Ready Player One has all the spectacle of a Jurassic Park and then some. Does it have the characters? Well, yes and no. The characters of Ready Player One are a bit hit and miss. The main villain of the movie (played Ben Mandelson) is pretty flat but managed to be elevated by Mandelson’s performance. Oliva Cooke’s Samantha/Ar3mis is among the film’s best characters. I have really liked Cooke ever since I saw her in Bates Motel and she has a really good presence here. Tye Sheridan’s Wade is fine, the stereotypical main geeky hero of the movie. He is a fine hero to follow but not particularly memorable. His unabiding love (and moralistic heart) for the OASIS is what makes his character endearing, similar to Charlie in Roald Dahl’s Charlie and the Chocolate Factory. Many of the side characters are fun but outside of Lena Waithe’s Aech they don’t get their moment to really shine.
As I’ve mentioned throughout this review, this movie isn’t perfect. The characters while weaker are none the less passable. The screenplay could have used a bit more polish. The dialogue can be a little rough and exposition heavy from time to time. There is also a few key beats in the story that needed more impact or a little more development. These flaws don’t break the movie but there are significant enough to warrant a mention.

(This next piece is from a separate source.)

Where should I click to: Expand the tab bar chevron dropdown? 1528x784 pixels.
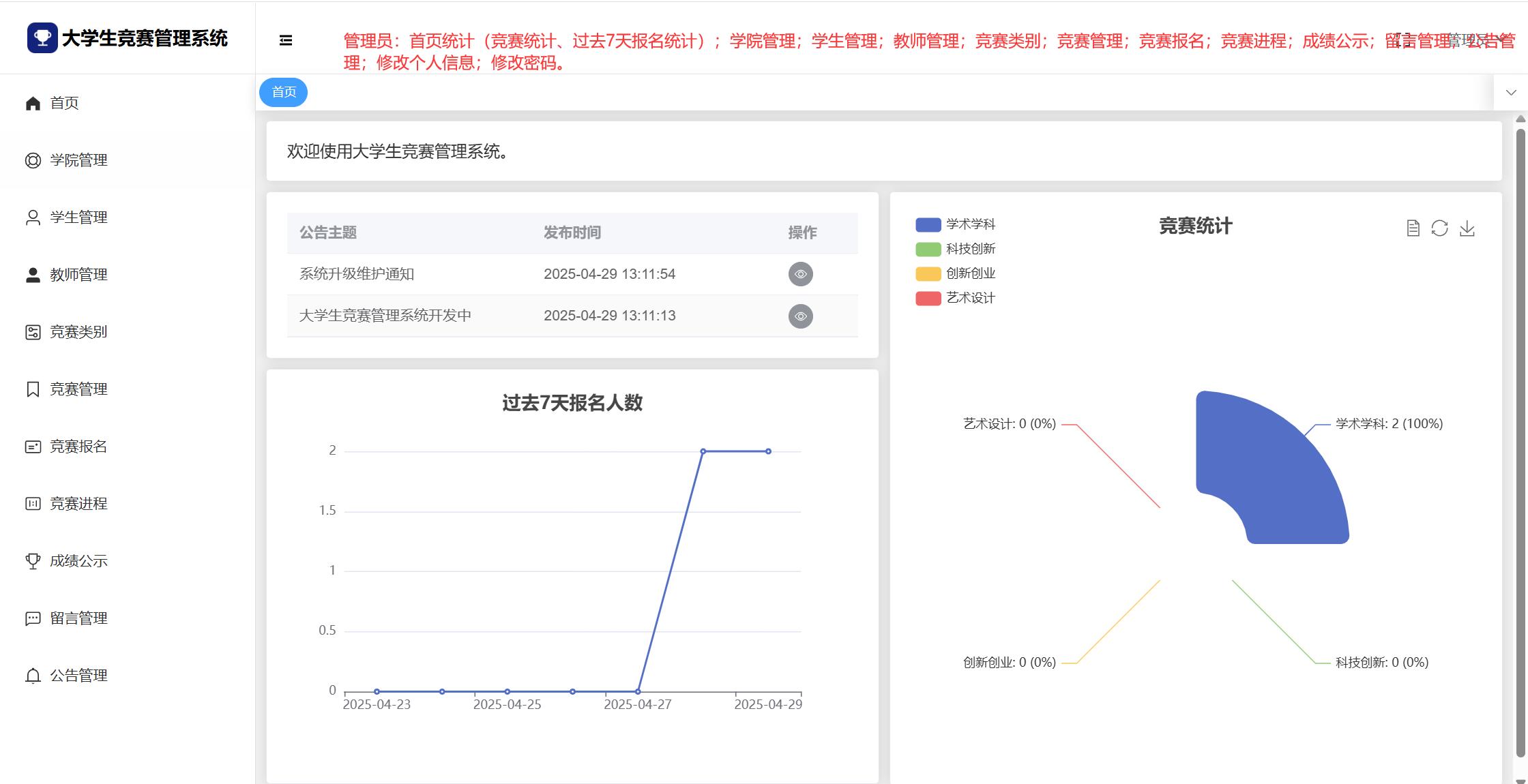1510,93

For those that are going to write and complain about how this movie is heavy on pop culture references, I must ask, what movie did you think you were going to get? Ready Player One is a love letter to pop culture, geek culture and gaming culture, of course, it’s going to have a lot of references to other works! The story never diverts for the references to happen, they all come through organically. You can be anything you want in the OASIS, of course, someone is going to be Mercy from Overwatch. There is one major reference to Stanley Kubrick/Stephan King that absolutely blew me away. If you’re a fan of The Shinning you’re really going to dig a section of this film.
The geeks have won, the revenge of the nerds has been completed, geek culture has won out and it is mainstream. It is cool to be well versed in and understand pop culture. A movie (and a book) like Ready Player One can only truly work and be appreciated in a culture and climate like we in right now. Some may not like this type of climate but I think it is a fun time. It isn’t perfect, we’ve seen a rise of toxic fandoms in the past few years but I think the majority of the modern geek culture is a fun, embracive and fandoms are a really inclusive way to bring people together. Ready Player One is exactly that, fun but not perfect. Ready Player One is a movie and a story made for modern audiences that love pop culture and have an affinity for it. This is like a modern Who Framed Roger Rabbit and is comparable to Wreck-It-Ralph. Ready Player One isn’t perfect and isn’t going to be winning any awards, could have been a stronger in spots but when the movie is over I looked back and realized how great of a time I had. I was smiling and Steven Spielberg somehow found that spark of childlike wonder and enduring nature that he had with films like E.T. and Hook. Ready Player One won’t please cynics or people who don’t like Spielberg but for most others, they will find something to enjoy in here and I had a great time with this movie.